何処にでもいる画家とごく普通の探偵?
「え?」
二人はピタリと動きを止めた。そして長い間を置いて、
「何者かって言われてもね……」ロビンさんは戸惑ったように言った。
「僕は画家だよ。何処にでもいる」
「言っておくが、俺は探偵だからな。ごく普通の」とホームズさんも言う。
いや、違うよね……と瞬時に思った。
サーカスの人って言うならまだ分かるけど、探偵はナイフ投げなんてしないでしょ。画家もしないでしょ。
さっきの殴り合いも全然普通じゃなかった。動きに無駄が無さすぎるし。
百歩譲ってホームズさんの警察を手伝う仕事には武術が必要なのかも知れないけどさ……。それならどうして「マフィア」なんて単語がロビンさんの口から出て来るんだろう。
取って付けたように「ごく普通の」とか「何処にでもいる」とか言うのも嘘くさいんだけど。
もやもやを振り払えないまま、僕は次の質問をしてみる。
「あの……お二人は、少し前までロシアやドイツに滞在していらっしゃったんでしょう?」
「ああ」
「まあね」
「では、あの……どうしてここへ引っ越されたのですか?」
「俺か? 俺は、久しぶりにロンドンで探偵の仕事がやりたくなってな。ドイツも良かったが、住み慣れた街の方が仕事はやり易いからな。
サンクチュアリを見つけたのは俺の兄だが、色々な点で気に入ったから越して来た」
「あの……ロビンさんは?」
「僕? 僕はね、ロンドンで久しぶりに絵の個展でも開こうかと思って戻って来たんだよ。この街の美術館は、どこの国のそれよりも美しいからね。
僕も、サンクチュアリは人からの紹介で知ったんだけど、下見をした途端にすっかり気に入ってしまってね。それで越して来たんだ」
「そうなんですか……」と答えはしたが、僕はまだ納得出来なかった。
ロビンさんとホームズさんは何かまだ僕にとても大事な事を隠しているような気がしてならない。

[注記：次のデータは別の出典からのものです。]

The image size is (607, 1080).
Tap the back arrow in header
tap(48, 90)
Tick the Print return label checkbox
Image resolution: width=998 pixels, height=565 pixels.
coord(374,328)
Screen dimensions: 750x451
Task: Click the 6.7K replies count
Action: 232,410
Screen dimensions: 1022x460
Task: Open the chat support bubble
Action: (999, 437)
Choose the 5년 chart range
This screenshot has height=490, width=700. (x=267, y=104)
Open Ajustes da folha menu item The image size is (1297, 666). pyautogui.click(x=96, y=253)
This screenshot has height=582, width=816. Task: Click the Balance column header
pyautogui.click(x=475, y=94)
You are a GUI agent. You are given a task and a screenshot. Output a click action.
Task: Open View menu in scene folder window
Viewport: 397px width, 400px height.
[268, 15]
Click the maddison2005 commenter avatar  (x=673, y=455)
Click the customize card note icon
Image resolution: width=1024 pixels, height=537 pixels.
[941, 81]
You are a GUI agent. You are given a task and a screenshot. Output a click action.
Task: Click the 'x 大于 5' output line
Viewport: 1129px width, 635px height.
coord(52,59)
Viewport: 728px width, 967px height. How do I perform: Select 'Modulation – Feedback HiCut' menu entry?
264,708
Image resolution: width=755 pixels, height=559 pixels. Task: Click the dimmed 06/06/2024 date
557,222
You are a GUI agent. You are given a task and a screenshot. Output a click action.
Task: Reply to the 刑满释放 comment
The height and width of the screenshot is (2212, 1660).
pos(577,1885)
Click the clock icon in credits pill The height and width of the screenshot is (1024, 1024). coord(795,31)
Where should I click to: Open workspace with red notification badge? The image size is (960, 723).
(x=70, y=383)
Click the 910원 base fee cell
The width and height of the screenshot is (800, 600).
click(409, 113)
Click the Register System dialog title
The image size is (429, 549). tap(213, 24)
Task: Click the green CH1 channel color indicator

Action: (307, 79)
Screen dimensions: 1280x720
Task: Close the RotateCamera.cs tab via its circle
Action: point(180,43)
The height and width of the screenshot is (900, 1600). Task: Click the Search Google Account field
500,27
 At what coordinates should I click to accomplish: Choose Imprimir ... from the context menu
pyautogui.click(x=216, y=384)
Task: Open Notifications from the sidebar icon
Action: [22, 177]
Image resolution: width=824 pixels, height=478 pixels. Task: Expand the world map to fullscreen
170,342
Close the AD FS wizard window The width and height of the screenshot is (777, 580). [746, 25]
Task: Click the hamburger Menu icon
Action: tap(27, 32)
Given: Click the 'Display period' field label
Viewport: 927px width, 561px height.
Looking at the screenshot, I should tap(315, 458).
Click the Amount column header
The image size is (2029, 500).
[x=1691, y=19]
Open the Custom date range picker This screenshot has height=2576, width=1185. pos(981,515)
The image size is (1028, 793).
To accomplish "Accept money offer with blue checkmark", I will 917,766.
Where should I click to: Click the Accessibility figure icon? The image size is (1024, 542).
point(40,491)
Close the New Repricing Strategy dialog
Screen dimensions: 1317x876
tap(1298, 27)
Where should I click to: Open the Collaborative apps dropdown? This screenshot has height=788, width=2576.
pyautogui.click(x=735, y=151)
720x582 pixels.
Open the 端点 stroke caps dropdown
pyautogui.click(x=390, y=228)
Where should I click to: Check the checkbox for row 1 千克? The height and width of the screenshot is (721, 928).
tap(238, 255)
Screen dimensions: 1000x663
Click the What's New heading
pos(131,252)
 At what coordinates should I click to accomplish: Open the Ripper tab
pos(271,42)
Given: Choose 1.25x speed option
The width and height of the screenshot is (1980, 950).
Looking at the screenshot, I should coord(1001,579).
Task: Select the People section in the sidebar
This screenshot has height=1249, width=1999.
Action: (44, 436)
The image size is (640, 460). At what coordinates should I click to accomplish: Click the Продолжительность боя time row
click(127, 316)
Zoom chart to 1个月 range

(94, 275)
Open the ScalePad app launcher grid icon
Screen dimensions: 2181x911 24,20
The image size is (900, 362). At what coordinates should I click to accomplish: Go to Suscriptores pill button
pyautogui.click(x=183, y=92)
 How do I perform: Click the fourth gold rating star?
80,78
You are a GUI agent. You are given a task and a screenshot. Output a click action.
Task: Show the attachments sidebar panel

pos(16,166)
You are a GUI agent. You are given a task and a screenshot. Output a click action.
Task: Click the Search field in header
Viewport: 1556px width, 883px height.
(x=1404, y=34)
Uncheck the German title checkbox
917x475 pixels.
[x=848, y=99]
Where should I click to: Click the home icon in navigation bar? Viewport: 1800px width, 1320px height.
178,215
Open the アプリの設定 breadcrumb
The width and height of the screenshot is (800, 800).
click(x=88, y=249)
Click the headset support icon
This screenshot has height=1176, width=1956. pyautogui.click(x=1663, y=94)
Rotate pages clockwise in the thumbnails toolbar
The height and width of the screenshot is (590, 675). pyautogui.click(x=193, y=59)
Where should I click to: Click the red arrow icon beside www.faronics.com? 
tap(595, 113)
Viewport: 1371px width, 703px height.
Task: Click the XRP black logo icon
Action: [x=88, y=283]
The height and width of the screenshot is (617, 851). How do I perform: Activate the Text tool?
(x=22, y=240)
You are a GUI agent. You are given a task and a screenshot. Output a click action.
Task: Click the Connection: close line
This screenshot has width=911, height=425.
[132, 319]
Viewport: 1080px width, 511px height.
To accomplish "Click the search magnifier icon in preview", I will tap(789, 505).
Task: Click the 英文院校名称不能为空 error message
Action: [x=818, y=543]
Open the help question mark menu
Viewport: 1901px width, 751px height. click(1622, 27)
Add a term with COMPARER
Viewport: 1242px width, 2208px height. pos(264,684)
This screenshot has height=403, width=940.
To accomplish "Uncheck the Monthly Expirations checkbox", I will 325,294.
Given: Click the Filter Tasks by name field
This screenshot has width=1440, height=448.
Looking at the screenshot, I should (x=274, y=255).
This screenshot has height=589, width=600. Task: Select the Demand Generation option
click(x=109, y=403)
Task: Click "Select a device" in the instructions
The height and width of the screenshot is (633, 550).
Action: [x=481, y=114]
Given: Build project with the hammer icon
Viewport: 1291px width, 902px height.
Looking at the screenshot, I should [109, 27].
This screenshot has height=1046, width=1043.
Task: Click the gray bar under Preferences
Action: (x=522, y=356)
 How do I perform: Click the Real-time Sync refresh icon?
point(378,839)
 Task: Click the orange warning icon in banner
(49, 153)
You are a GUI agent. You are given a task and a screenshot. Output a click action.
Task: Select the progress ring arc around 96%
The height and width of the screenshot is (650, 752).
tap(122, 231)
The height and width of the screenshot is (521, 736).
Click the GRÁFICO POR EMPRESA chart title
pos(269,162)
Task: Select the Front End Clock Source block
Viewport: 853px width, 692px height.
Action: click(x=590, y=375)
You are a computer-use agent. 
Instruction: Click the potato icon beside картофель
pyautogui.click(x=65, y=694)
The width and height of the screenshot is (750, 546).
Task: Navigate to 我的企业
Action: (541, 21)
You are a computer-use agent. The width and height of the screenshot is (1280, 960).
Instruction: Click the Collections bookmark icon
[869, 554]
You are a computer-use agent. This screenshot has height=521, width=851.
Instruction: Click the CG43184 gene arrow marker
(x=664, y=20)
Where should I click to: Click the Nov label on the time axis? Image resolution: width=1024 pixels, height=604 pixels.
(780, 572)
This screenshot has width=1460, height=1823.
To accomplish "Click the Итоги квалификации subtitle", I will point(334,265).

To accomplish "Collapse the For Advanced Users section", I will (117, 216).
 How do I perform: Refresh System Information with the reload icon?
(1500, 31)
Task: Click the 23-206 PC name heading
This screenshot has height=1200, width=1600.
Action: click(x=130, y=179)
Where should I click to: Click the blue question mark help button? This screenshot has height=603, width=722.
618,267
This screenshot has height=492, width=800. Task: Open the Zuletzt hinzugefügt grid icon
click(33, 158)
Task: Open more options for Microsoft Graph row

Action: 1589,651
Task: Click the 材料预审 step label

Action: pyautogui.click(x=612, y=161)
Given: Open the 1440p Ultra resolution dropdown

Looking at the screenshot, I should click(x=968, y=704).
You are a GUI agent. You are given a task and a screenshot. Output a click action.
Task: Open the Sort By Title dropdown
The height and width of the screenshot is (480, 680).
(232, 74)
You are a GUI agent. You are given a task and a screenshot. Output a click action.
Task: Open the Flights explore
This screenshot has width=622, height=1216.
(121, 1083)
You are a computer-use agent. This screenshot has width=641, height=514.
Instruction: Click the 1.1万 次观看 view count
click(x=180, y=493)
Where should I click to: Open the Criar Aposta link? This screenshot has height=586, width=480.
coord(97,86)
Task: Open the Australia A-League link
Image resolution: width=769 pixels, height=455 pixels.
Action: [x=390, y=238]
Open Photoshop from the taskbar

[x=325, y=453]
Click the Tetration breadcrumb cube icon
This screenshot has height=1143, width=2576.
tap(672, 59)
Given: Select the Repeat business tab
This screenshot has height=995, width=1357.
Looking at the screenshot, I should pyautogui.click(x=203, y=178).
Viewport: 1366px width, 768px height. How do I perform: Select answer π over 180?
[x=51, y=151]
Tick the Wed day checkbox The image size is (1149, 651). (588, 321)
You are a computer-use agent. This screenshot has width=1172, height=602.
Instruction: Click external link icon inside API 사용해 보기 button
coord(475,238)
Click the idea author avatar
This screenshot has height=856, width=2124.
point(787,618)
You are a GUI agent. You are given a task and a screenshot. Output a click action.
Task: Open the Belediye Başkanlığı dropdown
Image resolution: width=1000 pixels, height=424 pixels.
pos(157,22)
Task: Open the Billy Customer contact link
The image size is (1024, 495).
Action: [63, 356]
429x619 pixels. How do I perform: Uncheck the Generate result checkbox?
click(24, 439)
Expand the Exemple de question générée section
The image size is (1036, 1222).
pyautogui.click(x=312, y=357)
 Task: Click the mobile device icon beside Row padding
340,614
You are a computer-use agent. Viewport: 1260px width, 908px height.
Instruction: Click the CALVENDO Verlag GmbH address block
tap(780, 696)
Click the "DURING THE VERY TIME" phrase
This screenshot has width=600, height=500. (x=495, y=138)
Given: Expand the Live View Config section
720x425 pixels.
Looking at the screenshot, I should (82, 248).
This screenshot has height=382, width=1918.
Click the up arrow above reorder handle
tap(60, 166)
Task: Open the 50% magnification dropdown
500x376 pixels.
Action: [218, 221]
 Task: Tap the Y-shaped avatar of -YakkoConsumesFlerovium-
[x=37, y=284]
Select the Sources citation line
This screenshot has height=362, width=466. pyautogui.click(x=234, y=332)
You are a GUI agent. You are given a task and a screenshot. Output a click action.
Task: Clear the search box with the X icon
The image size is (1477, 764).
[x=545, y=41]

「あの、それだけじゃないですよね? 他にも理由が……?」と言うと、ロビンさんとホームズさんはひたと僕を見据えた。
「どうしてそんな事を言うんだい?」
「だ、だって……」
僕の脳裏をよぎったのは、瞳の中にえんえんと殺意の炎を燃え盛らせ同時にじわじわと殺気を部屋中に広げていた、二人の姿だ。
拳や長脚の鋭い突きを繰り返し、それをまた鮮やかに躱し、テーブルの周りでひらりひらりと舞っていた、ついさっきの二人の姿だ。
「ロビンさんもホームズさんも……まるで殺し屋みたいじゃないですか……」
一瞬、壁にかかった振り子時計の時を刻む音がはっきりと聞こえる程に部屋は静まり返った。
が、ホームズさんが「ハッ」と笑い声を上げたのをきっかけに沈黙は破られ、ロビンさんまでが体をくの字に折り曲げてけらけらと笑い出した。な、何がそんなにおかしいんだよ……。
「どうしてそんなに笑うんですか……」
「いやあ、まさか、『殺し屋みたいじゃないですか』って言われるとは思わなくてさ。君は想像力豊かだねえ」
ロビンさんはそう言うのもやっと、という感じだったし、ホームズさんは涙まで流して笑い転げている。ユウミさんが「デザートですよー♪」とケーキを持って部屋に現れなかったなら、きっと二人は永遠に笑っていたはずだ。
全く散々なディナーだった。ユウミさんの手前、料理は「美味しいです!」と言いながらせっせと食べたけど、味なんか全然分からなかった。
食べ終わった後も、二人はユウミさんがいない隙を狙って罵り合い、殴り合っているから、ちっとも油断できない。
僕は結局、希望でいっぱいだった朝とは正反対のもの凄くもやもやした気分でこの一日を終えた。「大丈夫なのか僕のNew Daysは」……それだけ日記に付け足しておいた。